AIM OF THE TASK
Count the lines below that carry the word "step". Answer with that number alone.

(Stored records)
━━━━

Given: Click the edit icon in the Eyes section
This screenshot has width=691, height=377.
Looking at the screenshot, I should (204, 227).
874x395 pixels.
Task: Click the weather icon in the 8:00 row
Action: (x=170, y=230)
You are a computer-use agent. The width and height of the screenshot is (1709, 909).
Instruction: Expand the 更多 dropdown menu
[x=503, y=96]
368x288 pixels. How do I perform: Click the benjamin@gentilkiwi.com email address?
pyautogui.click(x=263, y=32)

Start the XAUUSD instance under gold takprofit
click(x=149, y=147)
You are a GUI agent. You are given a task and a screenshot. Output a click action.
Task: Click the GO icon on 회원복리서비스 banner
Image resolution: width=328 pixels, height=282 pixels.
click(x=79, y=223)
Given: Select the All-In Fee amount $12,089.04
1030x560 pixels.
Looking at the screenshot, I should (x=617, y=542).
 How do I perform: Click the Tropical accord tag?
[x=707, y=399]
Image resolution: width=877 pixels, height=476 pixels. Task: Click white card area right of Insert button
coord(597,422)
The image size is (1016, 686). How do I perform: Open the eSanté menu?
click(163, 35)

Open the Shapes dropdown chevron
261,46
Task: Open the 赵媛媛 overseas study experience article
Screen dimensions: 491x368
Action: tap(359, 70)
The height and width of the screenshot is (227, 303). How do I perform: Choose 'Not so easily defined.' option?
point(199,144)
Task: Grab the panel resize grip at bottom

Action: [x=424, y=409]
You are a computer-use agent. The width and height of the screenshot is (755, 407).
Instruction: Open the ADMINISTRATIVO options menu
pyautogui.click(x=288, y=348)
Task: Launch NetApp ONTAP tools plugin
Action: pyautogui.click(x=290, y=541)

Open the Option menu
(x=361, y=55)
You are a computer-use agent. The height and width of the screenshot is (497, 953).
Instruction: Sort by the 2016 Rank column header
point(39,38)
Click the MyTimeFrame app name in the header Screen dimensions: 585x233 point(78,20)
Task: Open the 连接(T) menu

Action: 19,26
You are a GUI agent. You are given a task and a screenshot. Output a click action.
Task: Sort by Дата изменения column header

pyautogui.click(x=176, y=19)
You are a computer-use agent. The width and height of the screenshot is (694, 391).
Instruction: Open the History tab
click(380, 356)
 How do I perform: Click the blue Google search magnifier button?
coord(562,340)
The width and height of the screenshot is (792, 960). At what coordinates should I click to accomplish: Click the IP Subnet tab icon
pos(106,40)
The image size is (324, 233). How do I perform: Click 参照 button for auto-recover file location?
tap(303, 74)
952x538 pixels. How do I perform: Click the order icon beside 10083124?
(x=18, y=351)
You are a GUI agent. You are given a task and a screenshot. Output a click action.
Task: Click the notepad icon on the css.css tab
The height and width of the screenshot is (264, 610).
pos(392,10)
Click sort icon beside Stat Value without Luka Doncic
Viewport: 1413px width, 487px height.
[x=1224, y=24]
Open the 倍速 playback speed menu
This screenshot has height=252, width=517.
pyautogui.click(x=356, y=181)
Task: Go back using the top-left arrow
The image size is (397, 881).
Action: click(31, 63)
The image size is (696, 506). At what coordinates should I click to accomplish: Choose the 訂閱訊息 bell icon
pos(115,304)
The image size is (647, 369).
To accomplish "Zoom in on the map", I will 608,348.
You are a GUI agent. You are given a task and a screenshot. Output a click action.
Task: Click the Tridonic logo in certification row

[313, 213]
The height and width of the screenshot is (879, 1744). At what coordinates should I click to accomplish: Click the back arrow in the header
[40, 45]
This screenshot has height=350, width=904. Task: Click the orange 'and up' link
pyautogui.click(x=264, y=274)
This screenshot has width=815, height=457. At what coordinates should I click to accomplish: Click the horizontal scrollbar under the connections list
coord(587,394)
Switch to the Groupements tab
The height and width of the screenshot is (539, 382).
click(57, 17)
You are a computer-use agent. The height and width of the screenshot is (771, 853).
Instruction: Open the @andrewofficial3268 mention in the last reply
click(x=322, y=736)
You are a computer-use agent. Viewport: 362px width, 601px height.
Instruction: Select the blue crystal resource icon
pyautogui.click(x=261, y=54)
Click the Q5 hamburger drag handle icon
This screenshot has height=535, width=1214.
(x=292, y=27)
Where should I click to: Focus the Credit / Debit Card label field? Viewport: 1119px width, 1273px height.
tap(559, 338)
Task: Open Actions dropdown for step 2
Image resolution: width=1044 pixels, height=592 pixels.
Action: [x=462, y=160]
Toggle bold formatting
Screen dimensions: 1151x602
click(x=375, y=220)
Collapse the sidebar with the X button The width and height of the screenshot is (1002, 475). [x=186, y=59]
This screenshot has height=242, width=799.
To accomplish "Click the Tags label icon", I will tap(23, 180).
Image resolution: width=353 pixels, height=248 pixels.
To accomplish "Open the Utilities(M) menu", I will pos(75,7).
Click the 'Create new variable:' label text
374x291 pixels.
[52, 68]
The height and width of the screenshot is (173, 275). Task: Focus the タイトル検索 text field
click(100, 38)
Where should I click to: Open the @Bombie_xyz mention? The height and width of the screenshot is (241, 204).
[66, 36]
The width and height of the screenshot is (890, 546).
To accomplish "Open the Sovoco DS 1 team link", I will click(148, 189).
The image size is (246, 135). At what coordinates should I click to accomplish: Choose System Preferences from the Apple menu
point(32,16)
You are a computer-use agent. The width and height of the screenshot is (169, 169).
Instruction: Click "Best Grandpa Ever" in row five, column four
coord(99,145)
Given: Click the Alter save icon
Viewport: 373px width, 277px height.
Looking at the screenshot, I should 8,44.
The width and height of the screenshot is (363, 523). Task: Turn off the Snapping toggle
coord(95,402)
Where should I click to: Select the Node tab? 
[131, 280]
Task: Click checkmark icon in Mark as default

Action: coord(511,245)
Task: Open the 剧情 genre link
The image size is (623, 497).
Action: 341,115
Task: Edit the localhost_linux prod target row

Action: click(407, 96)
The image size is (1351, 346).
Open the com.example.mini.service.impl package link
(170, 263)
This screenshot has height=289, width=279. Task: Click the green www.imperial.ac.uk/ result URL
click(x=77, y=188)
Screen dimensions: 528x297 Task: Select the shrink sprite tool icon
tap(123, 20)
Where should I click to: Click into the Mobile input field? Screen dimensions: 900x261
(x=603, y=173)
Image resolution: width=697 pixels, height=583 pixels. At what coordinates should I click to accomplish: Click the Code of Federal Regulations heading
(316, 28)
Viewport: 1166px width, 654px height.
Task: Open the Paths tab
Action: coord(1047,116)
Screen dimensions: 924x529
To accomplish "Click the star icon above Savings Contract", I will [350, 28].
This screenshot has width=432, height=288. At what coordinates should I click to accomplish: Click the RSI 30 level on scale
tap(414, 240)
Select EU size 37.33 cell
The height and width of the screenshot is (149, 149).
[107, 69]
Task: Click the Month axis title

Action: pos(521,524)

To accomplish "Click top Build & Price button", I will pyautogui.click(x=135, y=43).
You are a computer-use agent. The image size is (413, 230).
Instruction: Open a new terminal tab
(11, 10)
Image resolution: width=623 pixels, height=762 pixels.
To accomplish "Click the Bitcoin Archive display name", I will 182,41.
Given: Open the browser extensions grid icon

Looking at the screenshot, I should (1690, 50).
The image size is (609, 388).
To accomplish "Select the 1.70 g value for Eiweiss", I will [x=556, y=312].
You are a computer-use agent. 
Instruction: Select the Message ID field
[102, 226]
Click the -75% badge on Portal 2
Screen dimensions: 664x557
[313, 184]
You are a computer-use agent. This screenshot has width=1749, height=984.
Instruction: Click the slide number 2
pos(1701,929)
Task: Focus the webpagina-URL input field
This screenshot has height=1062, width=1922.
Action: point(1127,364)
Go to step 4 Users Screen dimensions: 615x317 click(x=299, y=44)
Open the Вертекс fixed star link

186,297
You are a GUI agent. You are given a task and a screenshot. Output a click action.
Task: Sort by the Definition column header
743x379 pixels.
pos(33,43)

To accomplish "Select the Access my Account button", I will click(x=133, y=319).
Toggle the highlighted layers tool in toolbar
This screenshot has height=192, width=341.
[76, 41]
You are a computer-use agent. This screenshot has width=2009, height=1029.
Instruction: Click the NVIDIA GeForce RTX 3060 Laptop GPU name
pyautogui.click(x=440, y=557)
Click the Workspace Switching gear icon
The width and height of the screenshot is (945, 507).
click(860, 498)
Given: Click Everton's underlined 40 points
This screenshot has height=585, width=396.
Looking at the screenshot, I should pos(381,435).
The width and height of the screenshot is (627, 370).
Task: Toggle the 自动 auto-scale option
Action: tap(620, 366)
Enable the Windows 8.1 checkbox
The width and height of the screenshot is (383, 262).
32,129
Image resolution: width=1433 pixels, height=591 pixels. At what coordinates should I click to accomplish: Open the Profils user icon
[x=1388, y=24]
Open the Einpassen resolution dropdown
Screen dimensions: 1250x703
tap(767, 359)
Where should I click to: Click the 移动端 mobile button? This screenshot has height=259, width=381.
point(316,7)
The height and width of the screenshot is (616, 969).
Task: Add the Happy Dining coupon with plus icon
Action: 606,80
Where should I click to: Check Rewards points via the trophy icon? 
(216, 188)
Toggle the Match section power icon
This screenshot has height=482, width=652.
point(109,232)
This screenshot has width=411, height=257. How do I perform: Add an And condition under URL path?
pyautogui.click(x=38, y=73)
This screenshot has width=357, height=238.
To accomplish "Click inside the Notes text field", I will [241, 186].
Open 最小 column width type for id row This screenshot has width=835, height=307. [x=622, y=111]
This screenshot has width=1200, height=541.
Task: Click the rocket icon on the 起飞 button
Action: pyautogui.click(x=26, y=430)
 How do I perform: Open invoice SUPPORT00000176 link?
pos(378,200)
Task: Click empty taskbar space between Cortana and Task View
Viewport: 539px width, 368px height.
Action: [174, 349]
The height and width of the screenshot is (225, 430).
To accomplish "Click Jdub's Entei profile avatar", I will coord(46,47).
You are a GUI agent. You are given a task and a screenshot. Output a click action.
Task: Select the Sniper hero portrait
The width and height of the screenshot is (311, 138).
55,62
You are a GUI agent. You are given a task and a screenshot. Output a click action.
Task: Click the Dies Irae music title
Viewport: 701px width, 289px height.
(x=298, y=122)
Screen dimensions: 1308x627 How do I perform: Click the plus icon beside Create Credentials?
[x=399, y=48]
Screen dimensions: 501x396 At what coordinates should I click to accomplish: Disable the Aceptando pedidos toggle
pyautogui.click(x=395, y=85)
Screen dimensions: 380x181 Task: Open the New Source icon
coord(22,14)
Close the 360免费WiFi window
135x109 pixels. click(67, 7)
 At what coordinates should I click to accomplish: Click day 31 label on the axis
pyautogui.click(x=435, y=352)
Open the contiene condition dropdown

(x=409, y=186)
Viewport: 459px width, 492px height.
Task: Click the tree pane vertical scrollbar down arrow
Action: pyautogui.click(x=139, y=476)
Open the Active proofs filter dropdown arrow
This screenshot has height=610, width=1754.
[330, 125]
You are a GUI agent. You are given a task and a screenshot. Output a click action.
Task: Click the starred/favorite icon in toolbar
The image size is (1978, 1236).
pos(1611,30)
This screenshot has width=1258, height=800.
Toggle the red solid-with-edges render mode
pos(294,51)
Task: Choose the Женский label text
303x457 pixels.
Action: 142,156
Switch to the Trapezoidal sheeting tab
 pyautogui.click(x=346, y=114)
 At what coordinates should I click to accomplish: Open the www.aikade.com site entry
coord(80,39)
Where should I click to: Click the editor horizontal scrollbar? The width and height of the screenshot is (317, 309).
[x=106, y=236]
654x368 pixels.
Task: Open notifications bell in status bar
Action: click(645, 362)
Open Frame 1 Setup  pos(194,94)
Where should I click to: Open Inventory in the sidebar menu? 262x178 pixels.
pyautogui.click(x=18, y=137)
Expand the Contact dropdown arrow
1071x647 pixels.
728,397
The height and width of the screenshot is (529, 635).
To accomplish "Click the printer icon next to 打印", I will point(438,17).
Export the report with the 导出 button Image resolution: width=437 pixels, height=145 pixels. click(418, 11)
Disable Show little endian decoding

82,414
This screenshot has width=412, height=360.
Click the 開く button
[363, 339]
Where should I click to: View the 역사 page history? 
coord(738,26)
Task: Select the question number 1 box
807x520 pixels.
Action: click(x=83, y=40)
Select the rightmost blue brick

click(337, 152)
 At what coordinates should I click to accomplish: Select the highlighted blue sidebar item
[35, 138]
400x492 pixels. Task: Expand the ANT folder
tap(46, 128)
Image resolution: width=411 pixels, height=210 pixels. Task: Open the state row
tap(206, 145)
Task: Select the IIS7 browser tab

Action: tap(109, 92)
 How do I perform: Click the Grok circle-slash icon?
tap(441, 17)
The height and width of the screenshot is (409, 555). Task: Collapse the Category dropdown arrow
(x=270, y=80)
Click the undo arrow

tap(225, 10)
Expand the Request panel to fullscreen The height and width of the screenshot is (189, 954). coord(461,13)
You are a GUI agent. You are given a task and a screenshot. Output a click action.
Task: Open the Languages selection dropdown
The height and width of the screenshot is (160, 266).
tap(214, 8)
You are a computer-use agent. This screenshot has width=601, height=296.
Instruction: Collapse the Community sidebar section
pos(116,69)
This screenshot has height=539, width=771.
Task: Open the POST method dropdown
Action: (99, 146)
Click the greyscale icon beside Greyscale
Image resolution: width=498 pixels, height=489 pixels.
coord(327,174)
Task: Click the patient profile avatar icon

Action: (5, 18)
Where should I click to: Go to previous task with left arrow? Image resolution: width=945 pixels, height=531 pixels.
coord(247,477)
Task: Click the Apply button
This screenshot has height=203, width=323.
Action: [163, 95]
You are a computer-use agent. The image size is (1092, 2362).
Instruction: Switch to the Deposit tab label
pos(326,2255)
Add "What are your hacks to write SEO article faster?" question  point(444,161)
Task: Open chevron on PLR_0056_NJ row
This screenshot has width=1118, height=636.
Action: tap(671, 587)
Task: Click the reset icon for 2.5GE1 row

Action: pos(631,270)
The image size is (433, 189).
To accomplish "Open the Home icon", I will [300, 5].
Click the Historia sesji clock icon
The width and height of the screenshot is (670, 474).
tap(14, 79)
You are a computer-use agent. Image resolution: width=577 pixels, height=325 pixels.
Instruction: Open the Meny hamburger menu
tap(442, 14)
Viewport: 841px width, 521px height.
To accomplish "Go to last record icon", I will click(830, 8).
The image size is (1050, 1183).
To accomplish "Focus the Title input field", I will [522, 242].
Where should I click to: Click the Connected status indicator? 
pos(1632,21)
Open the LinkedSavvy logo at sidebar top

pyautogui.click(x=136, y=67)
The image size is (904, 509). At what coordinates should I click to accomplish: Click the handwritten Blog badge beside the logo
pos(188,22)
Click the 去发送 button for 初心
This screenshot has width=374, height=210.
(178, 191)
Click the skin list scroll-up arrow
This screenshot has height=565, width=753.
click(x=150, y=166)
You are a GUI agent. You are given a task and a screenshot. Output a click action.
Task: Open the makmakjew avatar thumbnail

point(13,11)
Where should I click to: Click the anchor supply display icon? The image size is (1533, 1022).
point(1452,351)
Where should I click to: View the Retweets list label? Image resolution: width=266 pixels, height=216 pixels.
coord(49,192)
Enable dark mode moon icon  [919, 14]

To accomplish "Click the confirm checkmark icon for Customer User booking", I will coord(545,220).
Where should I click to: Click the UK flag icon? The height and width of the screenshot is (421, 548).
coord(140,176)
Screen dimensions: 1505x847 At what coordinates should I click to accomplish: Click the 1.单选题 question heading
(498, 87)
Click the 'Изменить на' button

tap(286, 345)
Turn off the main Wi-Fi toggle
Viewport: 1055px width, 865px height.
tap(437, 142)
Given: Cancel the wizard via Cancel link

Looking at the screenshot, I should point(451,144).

━━━━

COMPLETED TASK
2